TASK DIRECTIONS ▸ Your task is to return the line containing "Open the Λυών" and each line after it through the end of the entries, exactly, with no other lines.

SUPPLIED MATERIAL ▸
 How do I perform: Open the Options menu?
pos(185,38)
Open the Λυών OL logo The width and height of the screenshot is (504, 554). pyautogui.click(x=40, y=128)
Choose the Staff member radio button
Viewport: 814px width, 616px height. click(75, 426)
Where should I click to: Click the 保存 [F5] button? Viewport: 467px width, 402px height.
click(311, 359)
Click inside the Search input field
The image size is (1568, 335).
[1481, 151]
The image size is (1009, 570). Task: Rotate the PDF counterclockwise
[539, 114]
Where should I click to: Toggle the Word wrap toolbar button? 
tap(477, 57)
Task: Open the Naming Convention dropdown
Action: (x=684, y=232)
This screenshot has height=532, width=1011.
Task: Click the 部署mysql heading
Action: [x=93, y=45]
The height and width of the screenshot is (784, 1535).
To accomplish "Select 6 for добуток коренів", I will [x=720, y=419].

PROBLEM SOLUTION ▸
Open the Λυών OL logo The width and height of the screenshot is (504, 554). pyautogui.click(x=40, y=128)
Choose the Staff member radio button
Viewport: 814px width, 616px height. click(75, 426)
Where should I click to: Click the 保存 [F5] button? Viewport: 467px width, 402px height.
click(311, 359)
Click inside the Search input field
The image size is (1568, 335).
[1481, 151]
The image size is (1009, 570). Task: Rotate the PDF counterclockwise
[539, 114]
Where should I click to: Toggle the Word wrap toolbar button? 
tap(477, 57)
Task: Open the Naming Convention dropdown
Action: (x=684, y=232)
This screenshot has height=532, width=1011.
Task: Click the 部署mysql heading
Action: [x=93, y=45]
The height and width of the screenshot is (784, 1535).
To accomplish "Select 6 for добуток коренів", I will [x=720, y=419].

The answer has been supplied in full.